Así, su obra es la tragedia griega de nuestro siglo XX, un drama que camina silenciosamente hacia el desastre. Están ahí la violencia, la fatalidad, el hambre, el abandono, la muerte, al punto de que haya escrito “Gracias a la vida” parece casi una ironía, una broma a contrapelo de sí misma, un último descanso antes de saltar por la borda. Experta en demasiadas artes, pareciera que la música y las palabras no le alcanzaron para decir lo que quería, ni para salvarse de sí misma. De ahí que sus mejores obras posean una transparencia que asusta; las señales de una catástrofe inminente incubándose verso tras verso, como si la autora se fuera desnudando hasta convertirse ella misma en una tierra baldía.

## Qué hacer
(A) En el texto sobre la autora de “Gracias a la vida”, copia el tramo desde "Así, su obra" hasta "una tierra baldía." y cambia "catástrofe" por "ruina".
(B) Según el texto sobre la autora de “Gracias a la vida”, ¿por qué parece casi una ironía que ella haya escrito esa canción?
(C) Prolonga el texto sobre la autora de “Gracias a la vida” a partir de donde termina.
No hace falta consultar el material para resolver nada.

## Datos proporcionados

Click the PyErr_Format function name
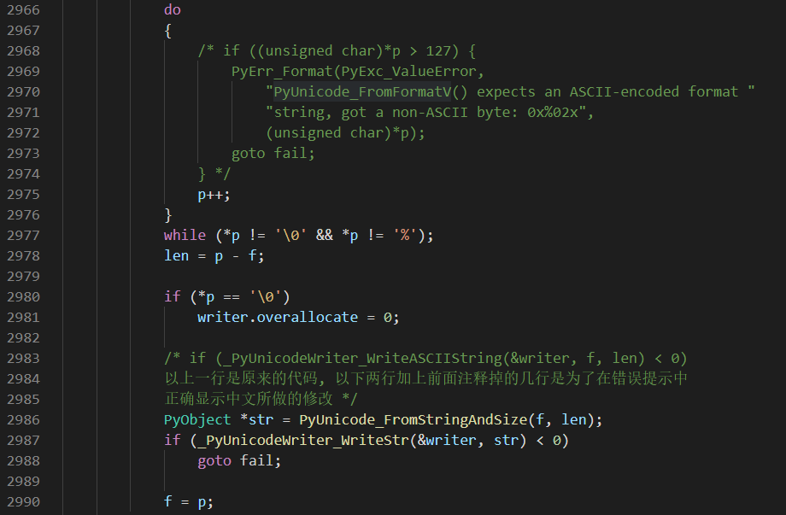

## Resultados finales
(A)
Así, su obra es la tragedia griega de nuestro siglo XX, un drama que camina silenciosamente hacia el desastre. Están ahí la violencia, la fatalidad, el hambre, el abandono, la muerte, al punto de que haya escrito “Gracias a la vida” parece casi una ironía, una broma a contrapelo de sí misma, un último descanso antes de saltar por la borda. Experta en demasiadas artes, pareciera que la música y las palabras no le alcanzaron para decir lo que quería, ni para salvarse de sí misma. De ahí que sus mejores obras posean una transparencia que asusta; las señales de una ruina inminente incubándose verso tras verso, como si la autora se fuera desnudando hasta convertirse ella misma en una tierra baldía.

(B) Porque en su obra están la violencia, la fatalidad, el hambre, el abandono y la muerte. Su obra camina silenciosamente hacia el desastre, y por eso ese título suena casi como una broma a contrapelo de sí misma.

(C)
Escribir sobre ella, leerla, es someterse a los fotogramas dispersos de una road movie alegórica: la de una mujer buscando en pueblos perdidos las últimas señales de la verdadera canción chilena, mientras anota versiones apócrifas y aprende –para poner en práctica luego- la cristalería de un habla en desaparición. Pero Violeta Parra es otra cosa: la redactora secreta y azarosa de nuestro propio “Pedro Páramo”, de aquella Comala que es Chile, ese otro lugar donde es atrapada por fantasmas de carne y hueso y devorada por sus propias palabras.